_Problem to work on_
Update the rows from the one containing "1374x868 pixels. How" through the end of the rows, replacing "How do I perform" with "How can I carry out" and changing nothing else. Leave the pictures out of your answer.

— Start of Extracted records —

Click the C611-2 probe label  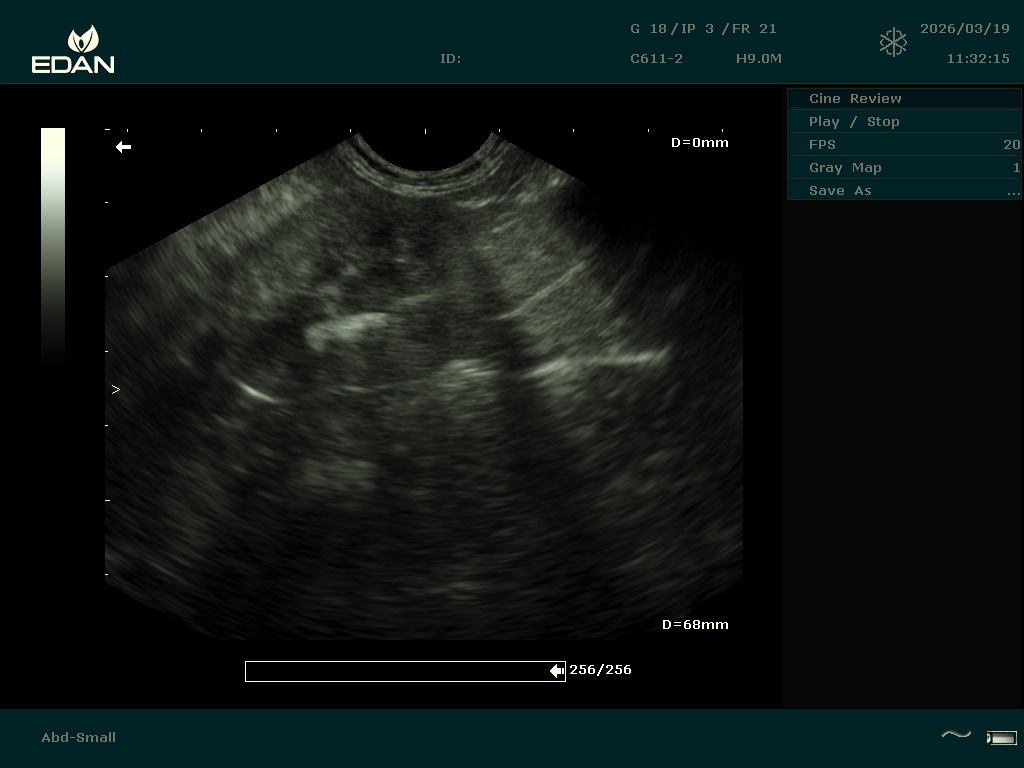pyautogui.click(x=656, y=59)
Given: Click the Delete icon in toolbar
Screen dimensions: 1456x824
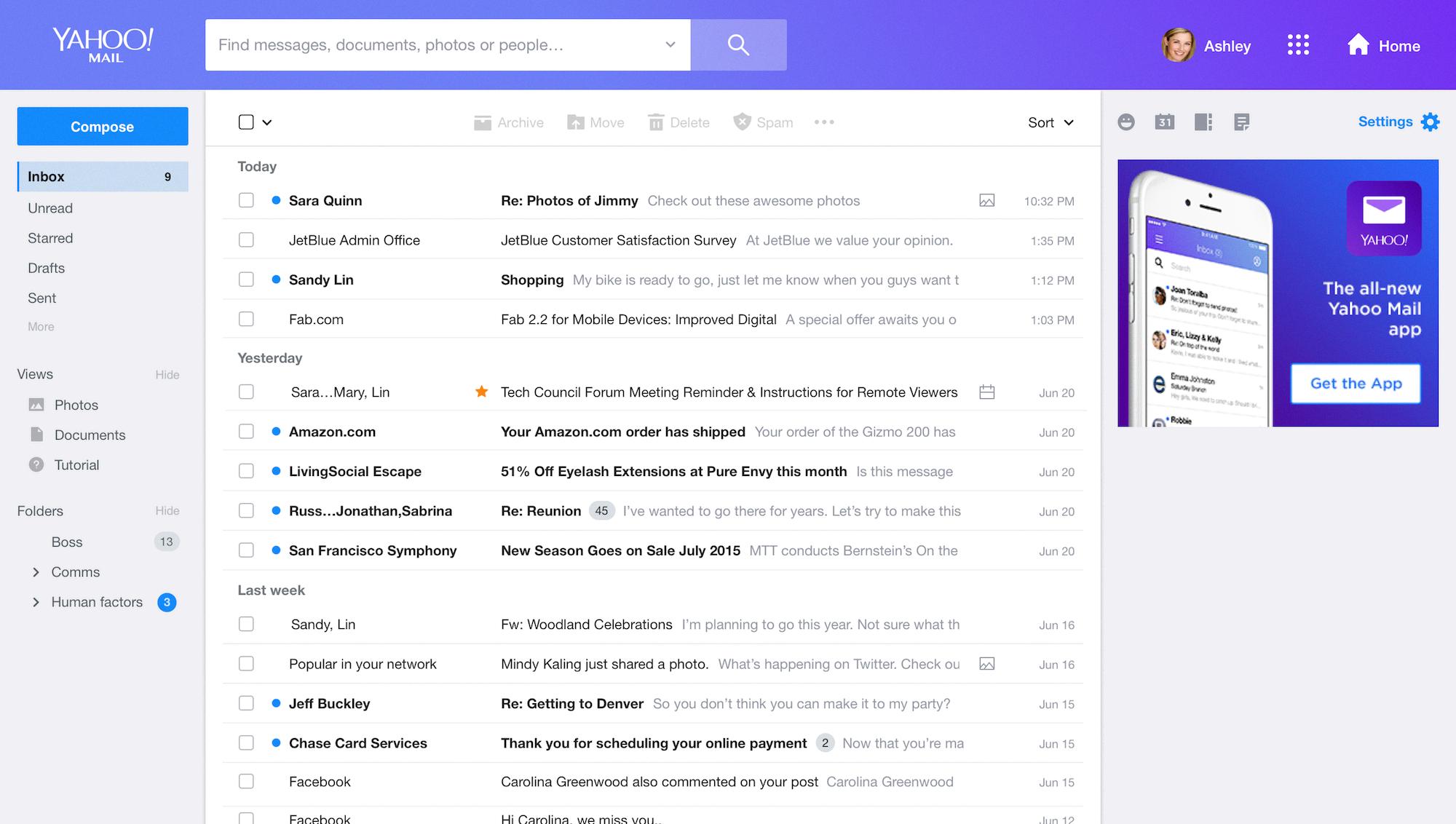Looking at the screenshot, I should click(x=656, y=122).
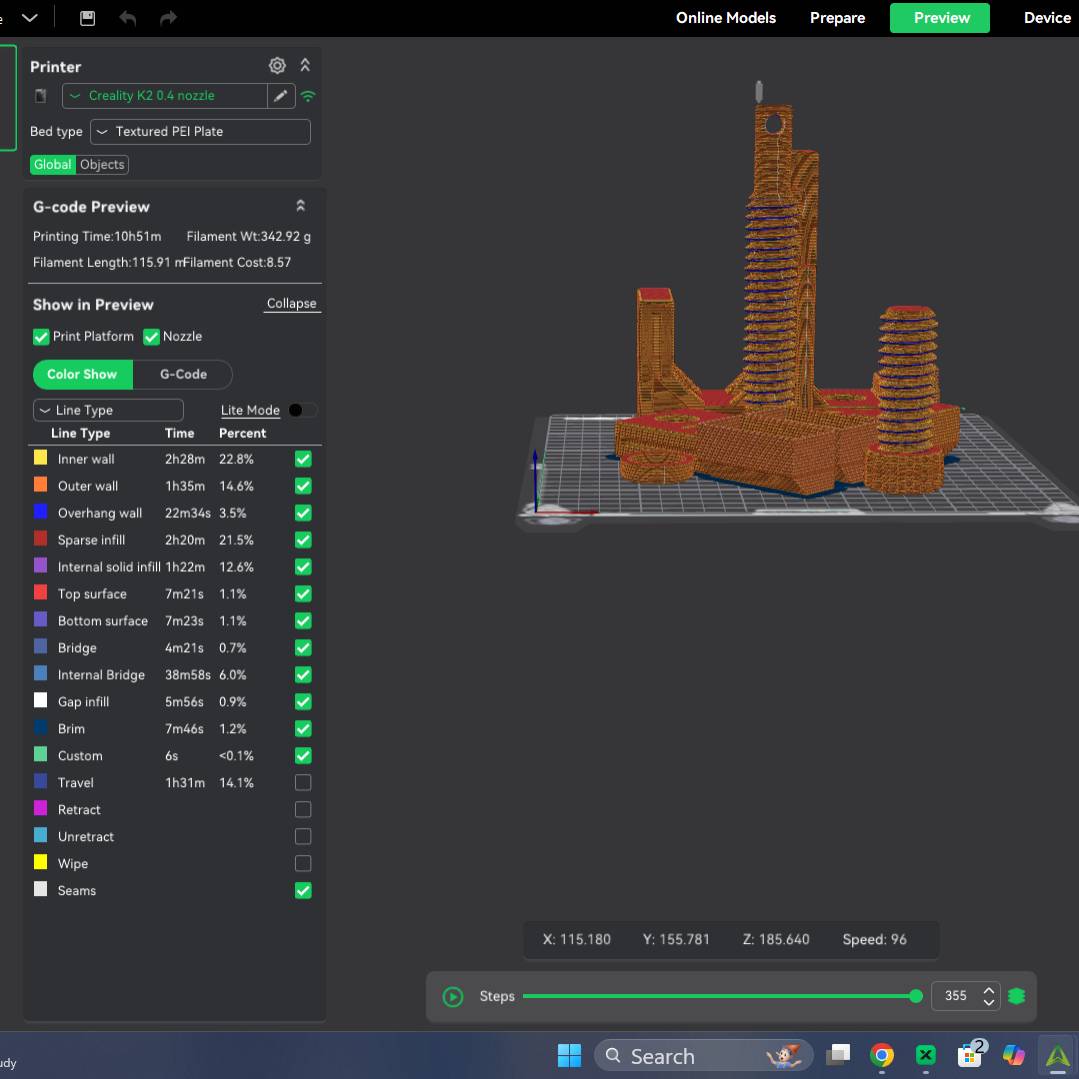1079x1079 pixels.
Task: Enable the Travel line type checkbox
Action: coord(303,783)
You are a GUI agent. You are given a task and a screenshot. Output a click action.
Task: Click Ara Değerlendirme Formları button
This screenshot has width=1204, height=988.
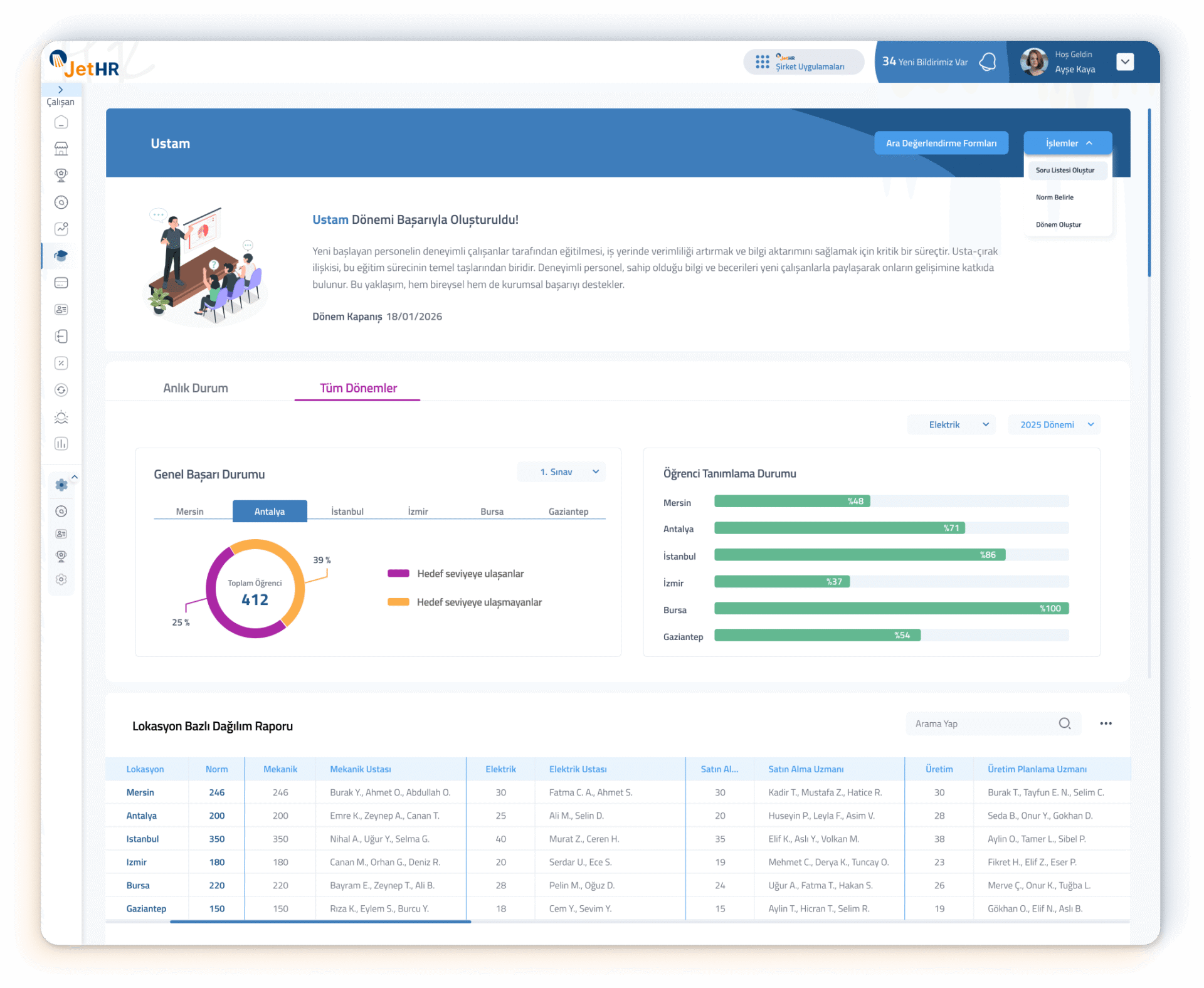tap(941, 143)
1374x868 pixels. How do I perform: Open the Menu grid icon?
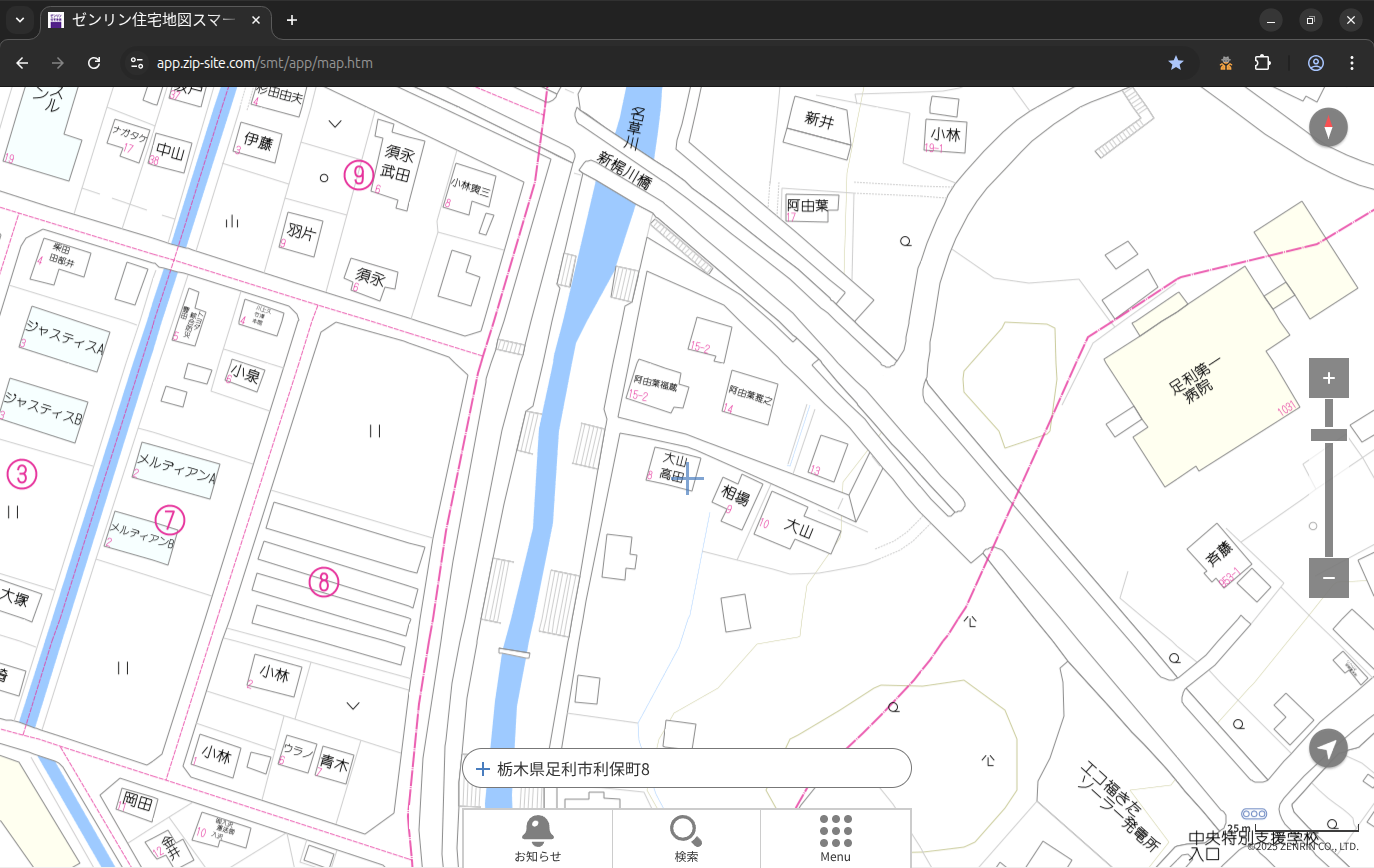pos(835,837)
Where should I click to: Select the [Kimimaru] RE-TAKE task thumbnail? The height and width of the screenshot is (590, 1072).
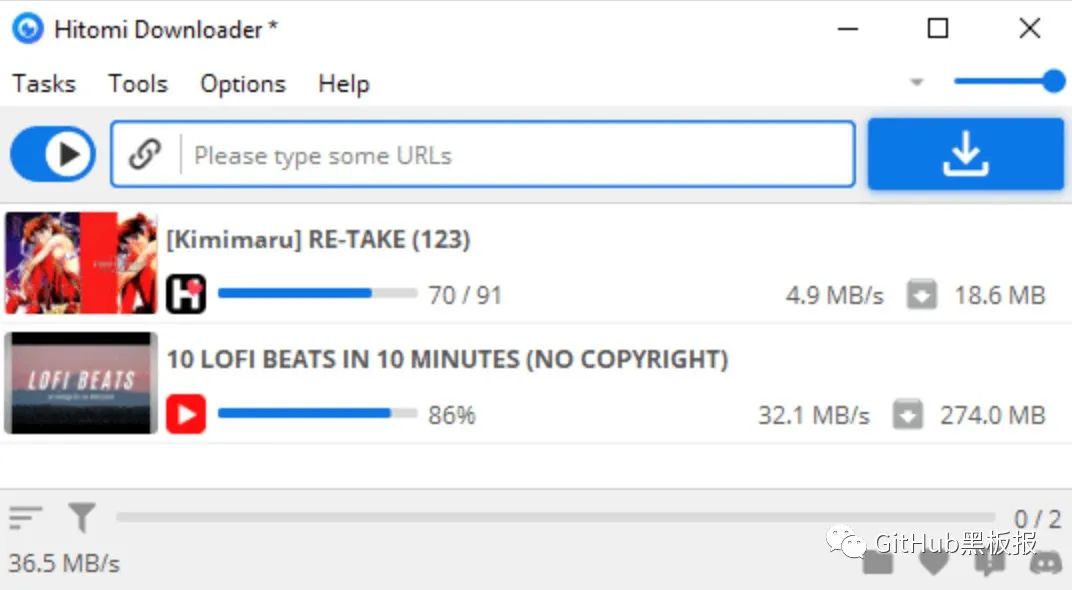tap(81, 263)
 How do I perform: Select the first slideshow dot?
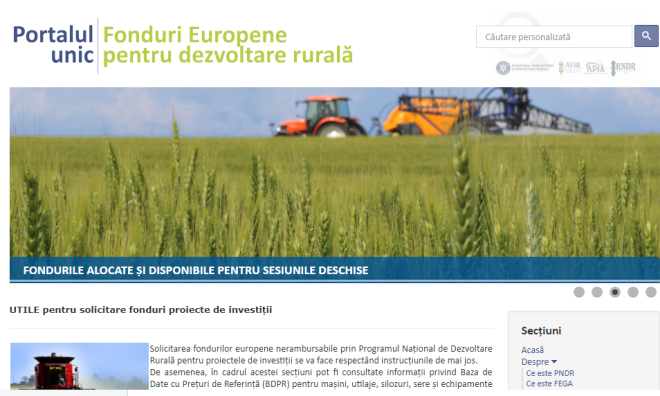pyautogui.click(x=579, y=292)
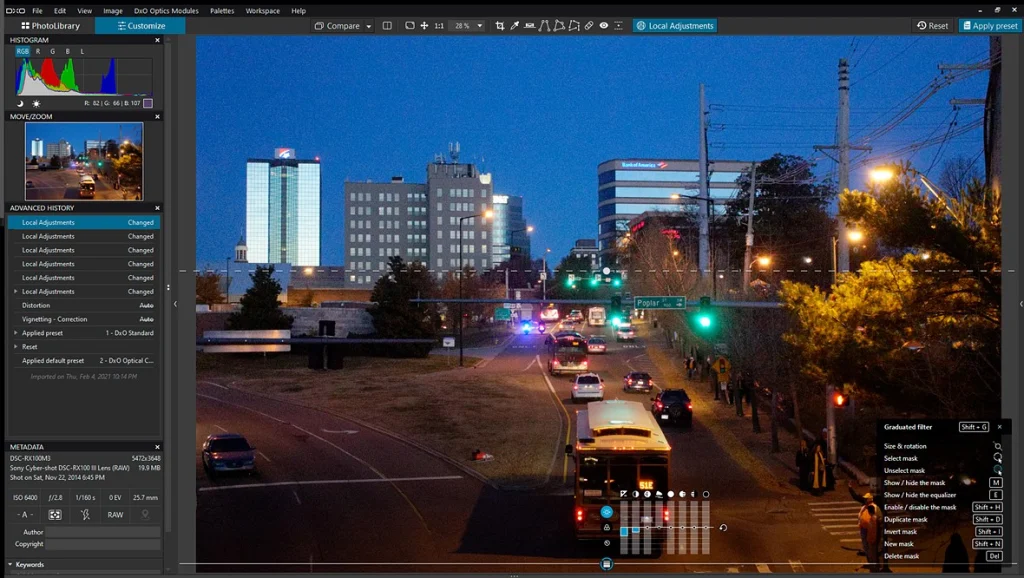The height and width of the screenshot is (578, 1024).
Task: Activate the Horizon straighten tool
Action: click(528, 25)
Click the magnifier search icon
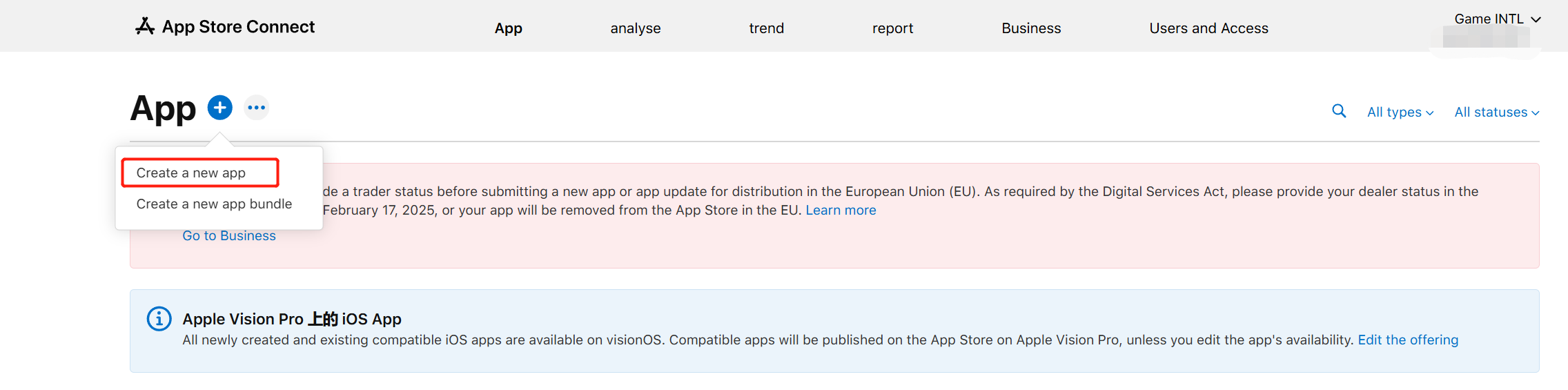This screenshot has height=390, width=1568. point(1339,111)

— End of Extracted records —

_Response for this exercise_
1374x868 pixels. How can I carry out: Open the Menu grid icon?
pos(835,837)
Where should I click to: Select the [Kimimaru] RE-TAKE task thumbnail? The height and width of the screenshot is (590, 1072).
tap(81, 263)
 How can I carry out: Select the first slideshow dot?
pyautogui.click(x=579, y=292)
The height and width of the screenshot is (578, 1024).
Task: Activate the Horizon straighten tool
Action: click(528, 25)
Click the magnifier search icon
This screenshot has height=390, width=1568. point(1339,111)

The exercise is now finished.